New Deal liberalism, Wilson said, was concerned with who got what, when, where and how; since the 1960s, liberalism has been concerned with who thinks what, who acts when, who lives where and who feels how: “Once politics was about only a few things; today, it is about nearly everything.” Until the 1960s, “the chief issue in any congressional argument over new policies was whether it was legitimate for the federal government to do something at all.” But since the “legitimacy barrier” fell, “no program is any longer ‘new’ — it is seen, rather, as an extension, a modification, or an enlargement of something the government is already doing.”

The normal dynamic of politics, Wilson warned, is a process of addition, candidates promising to add to government’s menu of benefits.

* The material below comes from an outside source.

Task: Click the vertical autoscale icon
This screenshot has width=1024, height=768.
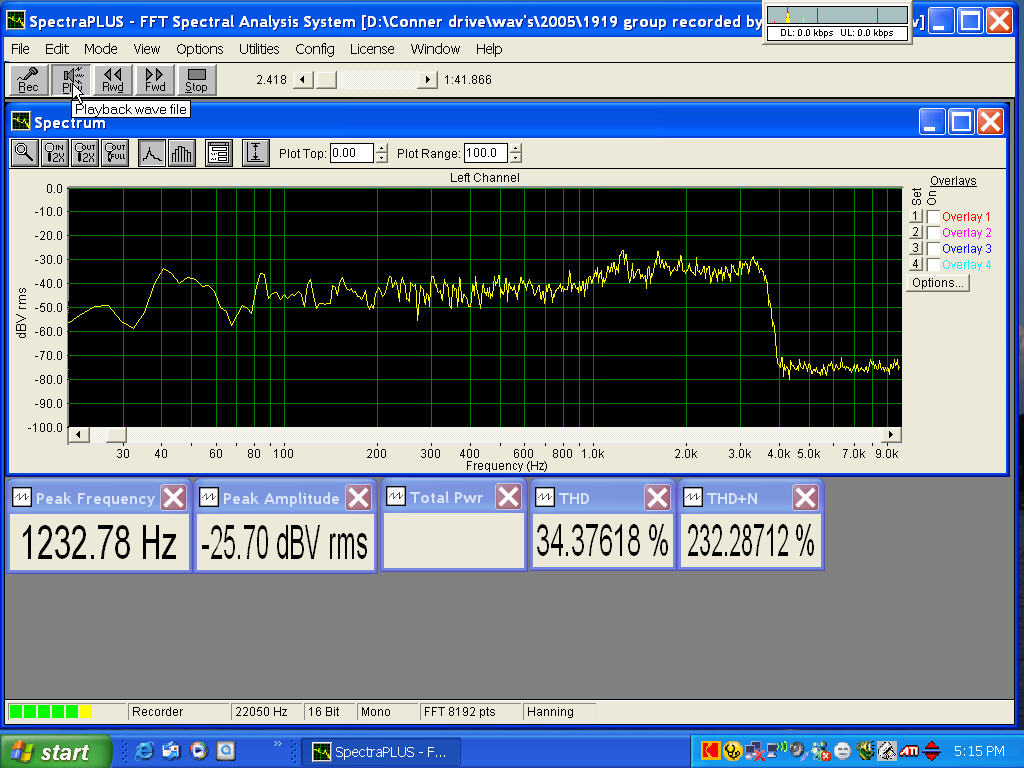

Hence today’s problem of collective choice: Can Washington, acknowledging no limit to its scope and responding to clamorous factions that proliferate because of its hyperactivity, make difficult choices? With government no longer constrained by either the old constitutional understanding of its limits or by the old stigma against deficit spending, hard choices can be deferred, and are.

Try, he wrote, to think “of a human want or difficulty that is not now defined as a ‘public policy problem.’ ” The defining is done by elites to whose ideas the political system has become so open that changes of policy often result not from changes of public opinion but from changes in the way elites think. Liberal elites define problems as amenable to government engineering of new social structures. Conservative elites emphasize the cultural roots of many problems and hence their intractability.

America, Wilson said, increasingly faces “problems that do not seem to respond, or to respond enough, to changes in incentives.” This is because culture is often determinative, is harder to change than incentives and impedes individuals’ abilities to respond to incentives. . . .

Wilson warned that we should be careful about what we think we are, lest we become that. Human nature, he said, is not infinitely plastic; we cannot be socialized to accept anything. We do not recoil from Auschwitz only because our culture has so disposed us. Children, Wilson thought, are intuitive moralists, but instincts founded in nature must be nurtured in families. The fact that much of modern life, from family disintegration to scabrous entertainment, is shocking is evidence for, not against, the moral sense, which is what is shocked. And the highest purpose of politics is to encourage the flourishing of a culture that nurtures rather than weakens the promptings of the moral sense.

via James Q. Wilson: America’s prophet – The Washington Post.